__WHAT IS REQUIRED__
Span requested from the data below: the line with "The height and" through the line with "Task: Expand the HORATIO6 result row", both included. Give only these lines again, exactly, and leave every picture out.

******

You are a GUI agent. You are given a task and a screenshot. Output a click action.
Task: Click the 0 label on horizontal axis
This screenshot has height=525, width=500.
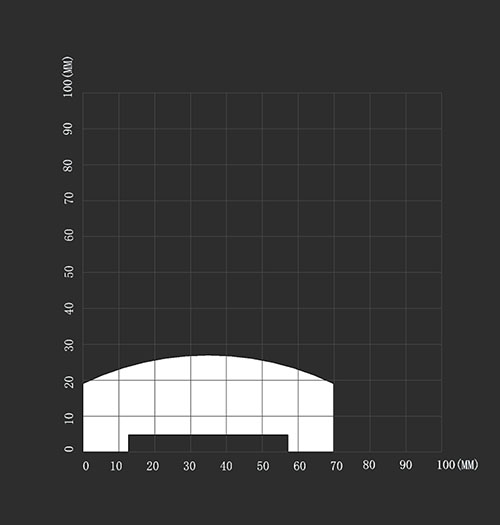(x=86, y=466)
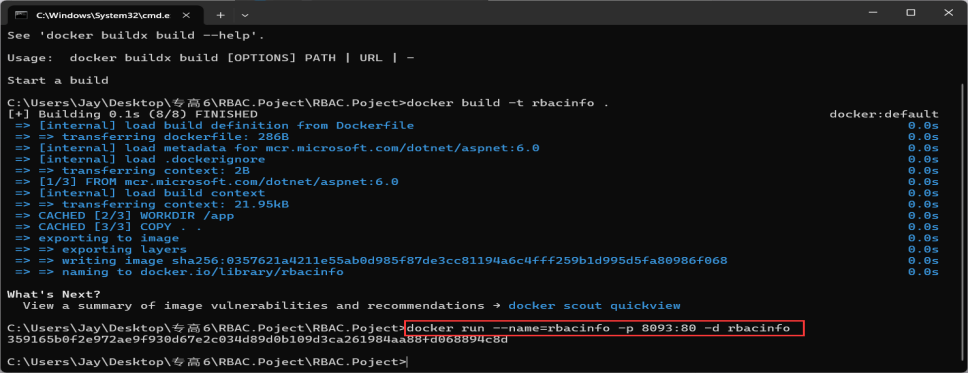Minimize the terminal window
Viewport: 968px width, 373px height.
tap(875, 12)
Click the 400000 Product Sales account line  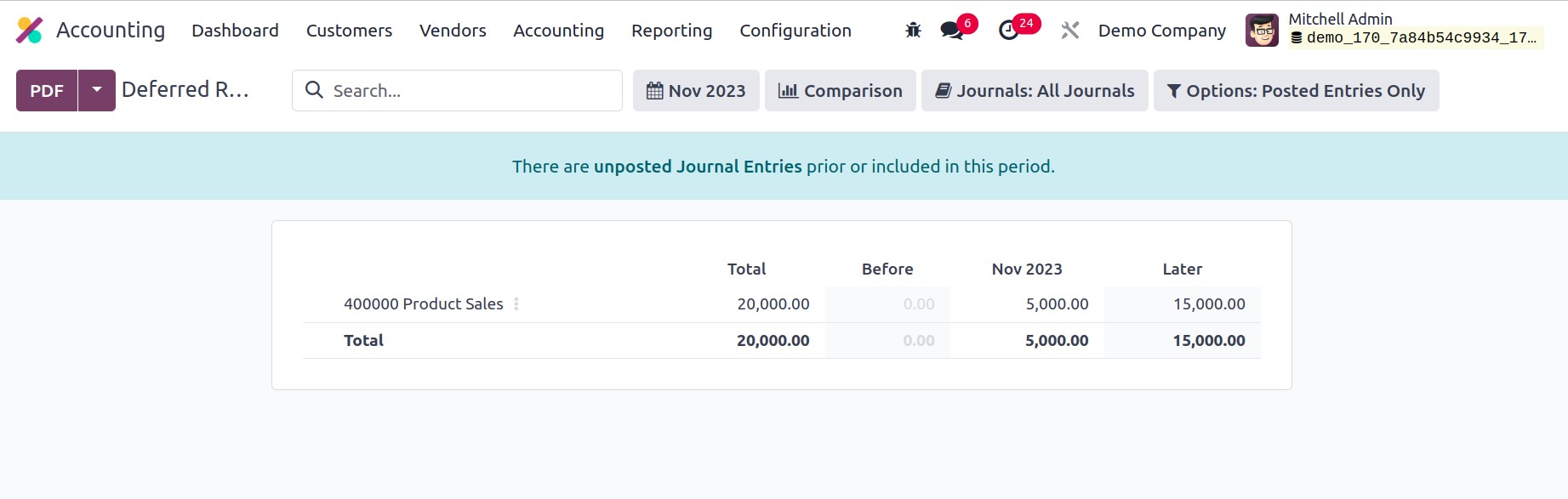423,304
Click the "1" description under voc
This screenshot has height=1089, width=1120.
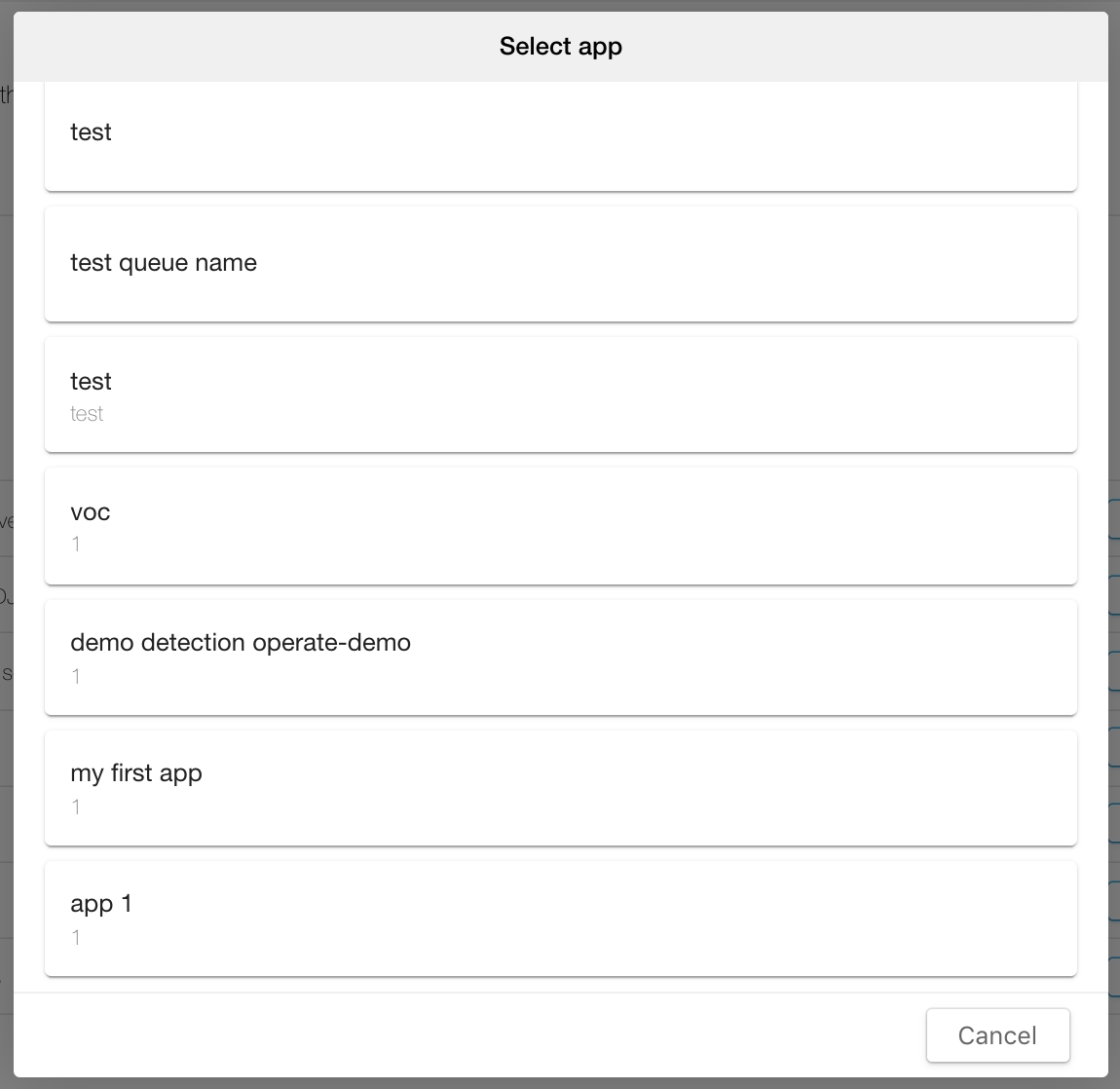(76, 544)
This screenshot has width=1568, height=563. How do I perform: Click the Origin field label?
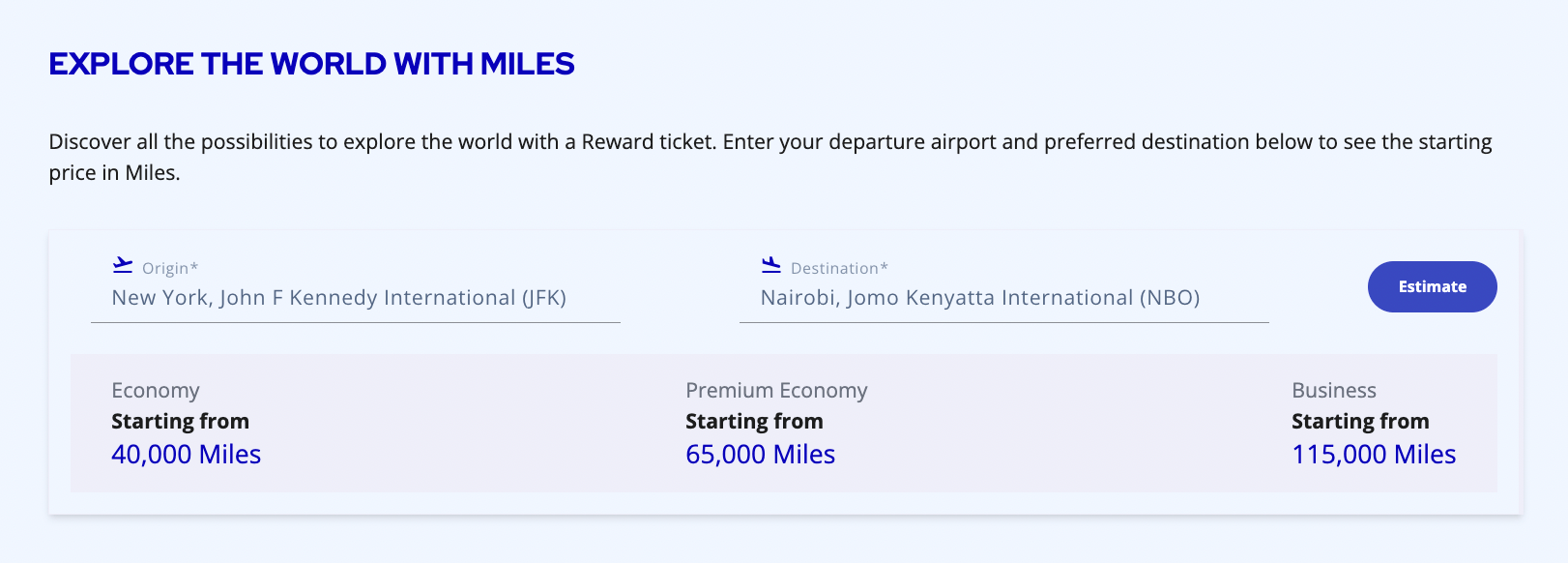point(170,269)
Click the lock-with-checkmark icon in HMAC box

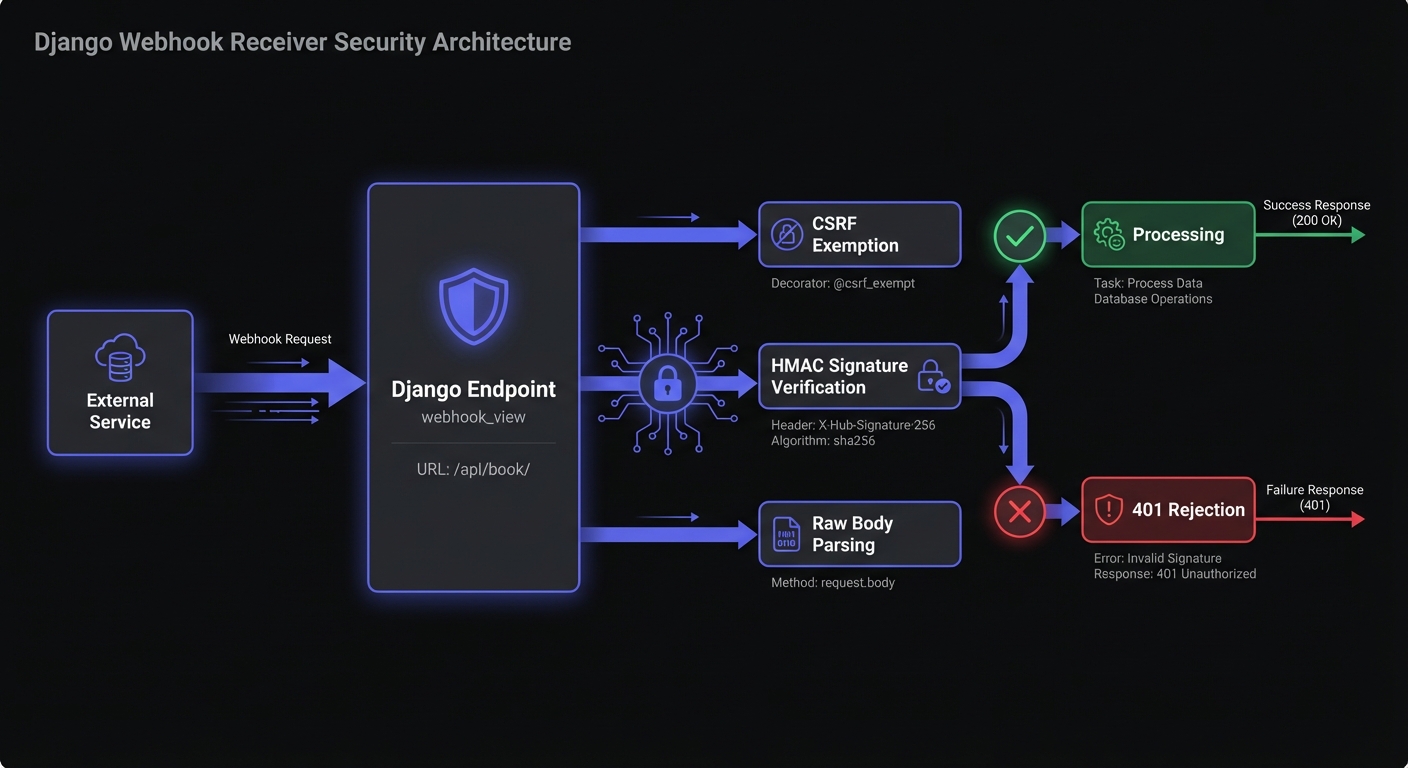coord(933,377)
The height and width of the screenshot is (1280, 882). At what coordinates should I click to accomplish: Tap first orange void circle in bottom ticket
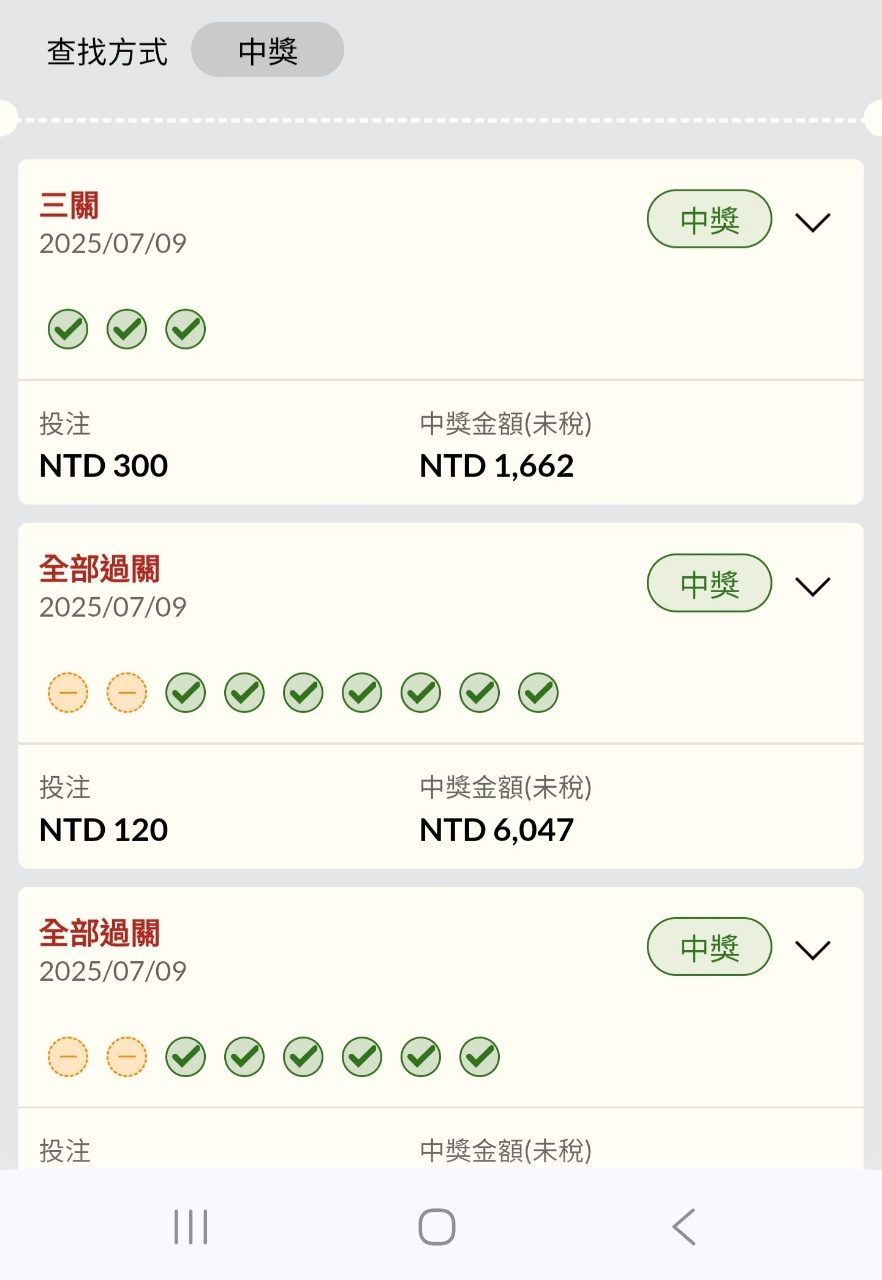[68, 1056]
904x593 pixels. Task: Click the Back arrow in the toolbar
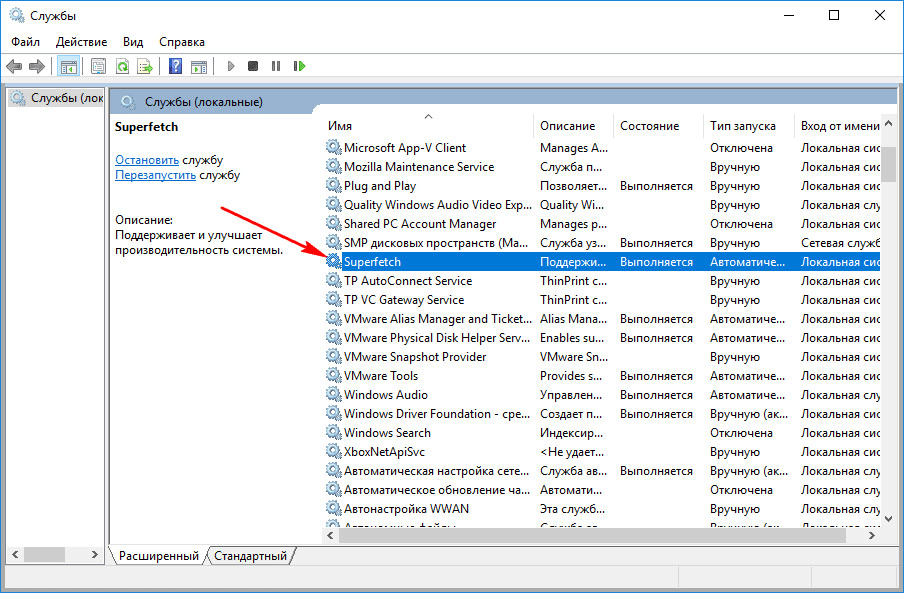pos(14,67)
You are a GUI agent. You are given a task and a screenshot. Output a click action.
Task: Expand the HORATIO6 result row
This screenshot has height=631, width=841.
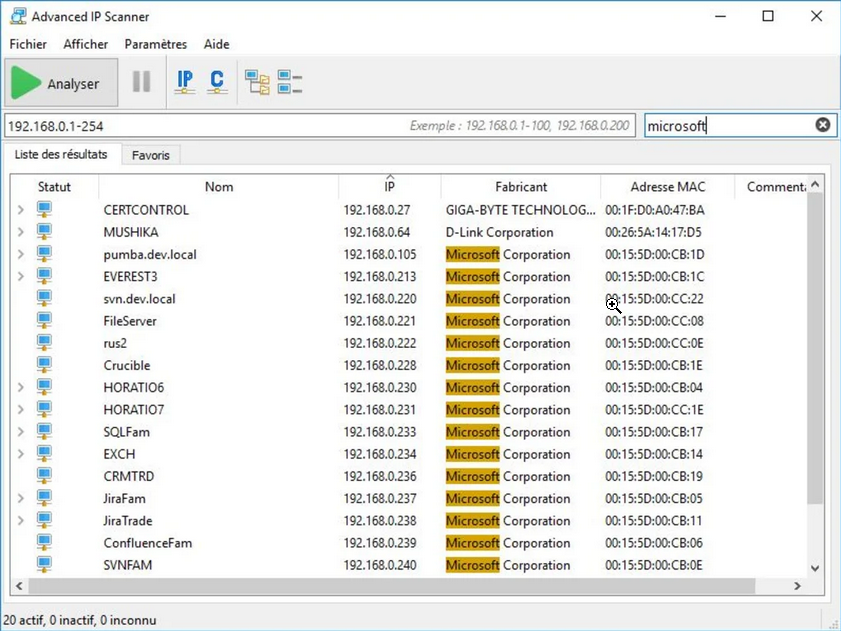click(20, 387)
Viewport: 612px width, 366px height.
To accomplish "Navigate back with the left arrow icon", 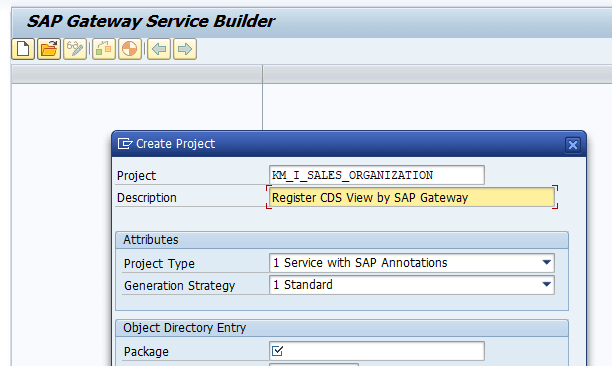I will pos(159,49).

******

__RESULT BELOW__
The height and width of the screenshot is (1280, 882). At what coordinates should I click to accomplish: Tap first orange void circle in bottom ticket
[68, 1056]
904x593 pixels. Task: Click the Back arrow in the toolbar
pos(14,67)
You are a GUI agent. You are given a task and a screenshot. Output a click action.
Task: Expand the HORATIO6 result row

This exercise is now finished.